Source extract:
____________________

In short. We follow a mixture of people. With no singular direction in mind.

  • We follow bad-content people and good-content people. ( High quality vs Low quality)

  • And irrelevant content people. (Quality doesn't matter. Their content doesn't align with our goal.)

  • Too many people. And the quantity overwhelms us. (Too many posts to consume.) This then forces us to use the For you recommendation algo which pushes entertaining garbage on us.

What do we want?

To get better feed we need to get to the great value zone.

We get there by

  • limiting the number of people we follow

  • by following the right people in accordance with our goal/direction.

This is so that we can go through their posts in a reasonable amount of time. (for me it's 30 minutes a day maximum).

In other words. We want to follow a small amount of high-value-added people.

To be able to do this we have to switch to the chronological timeline to bypass the Twitter algorithm (which is working against us)

How do we get there?

It's like when you know you need to clean your room overflowing with clothes. The hardest thing is not knowing what you need to do, but to actually do it. To actually throw the clothes out. And do it in a way it doesn't grow back in the future.

When we want to throw out something the little voice in the back of our heads says. "Maybe you'll wear this sometime in the future. Maybe you'll need to keep this if you ever wanted to do x or y..." And then we don't throw it out. And we keep it.

This way we get rid of a small amount of your clothes with lots of effort. And nothing prevents us from buying more clothes we won't need in the future again.

So how do we throw the clothes out? We trick ourselves and our inner voice!

We put all the clothes we haven't worn for a year in a box. We place the box in the basement. Then if we really need something we go to the basement and take it from the box. This though almost never happens. We know deep inside, that the clothes in the box will never be used again. Then after a year or 2, we lose all the emotional attachment to it and we can throw it out.

Our closet has a limited space and so does our brain. And cleaning our minds is to clean the content we consume.

But enough of philosophy.

Bro, Twitter ain't no clothes. System for Twitter

The easiest way to clean Twitter is to torch our account. But then we'd lose all the history and contacts... There must be a better way.

  • We unfollow the obviously non-value-adding following.

  • We create a secondary account. There we put the accounts (followings) we're not sure we should keep following. It's important that we don't use just the Lists feature (We want to create a mental and UX barrier to not go there much). The second account is our box in the basement.

____________________

Data:
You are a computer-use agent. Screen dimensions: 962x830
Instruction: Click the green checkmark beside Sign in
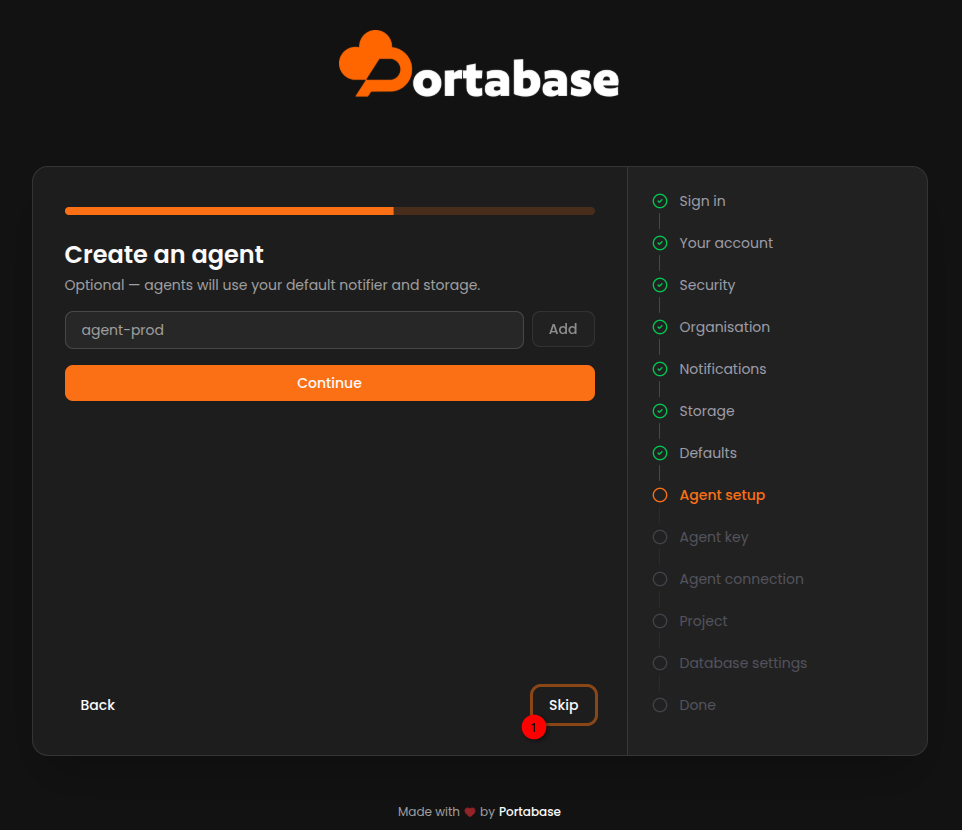tap(660, 201)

____________________

Written instruction 1:
Using the text on cleaning up Twitter, explain why it says to move doubtful followings to a second account instead of only using the Lists feature. Answer in one to three sentences.
Written instruction 2:
Please answer these questions from the text on cleaning up Twitter, one line each:
(a) What daily maximum does the writer set for going through posts?
(b) Clothes that haven't been worn for how long go into the box?
(c) What is named as the easiest way to clean Twitter?
Written instruction 3:
Copy the text on cleaning up Twitter from "Our closet has" to "our box in the basement.", renaming "secondary account" as "backup account".

Finished answer 1:
Using only Lists would not keep those accounts out of the way. The second account creates a mental and UX barrier so that we don't go there much. It acts as the "box in the basement" for followings we're not sure we should keep.

Finished answer 2:
(a) 30 minutes a day.
(b) A year.
(c) Torching our account.

Finished answer 3:
Our closet has a limited space and so does our brain. And cleaning our minds is to clean the content we consume.

But enough of philosophy.

Bro, Twitter ain't no clothes. System for Twitter

The easiest way to clean Twitter is to torch our account. But then we'd lose all the history and contacts... There must be a better way.

  • We unfollow the obviously non-value-adding following.

  • We create a backup account. There we put the accounts (followings) we're not sure we should keep following. It's important that we don't use just the Lists feature (We want to create a mental and UX barrier to not go there much). The second account is our box in the basement.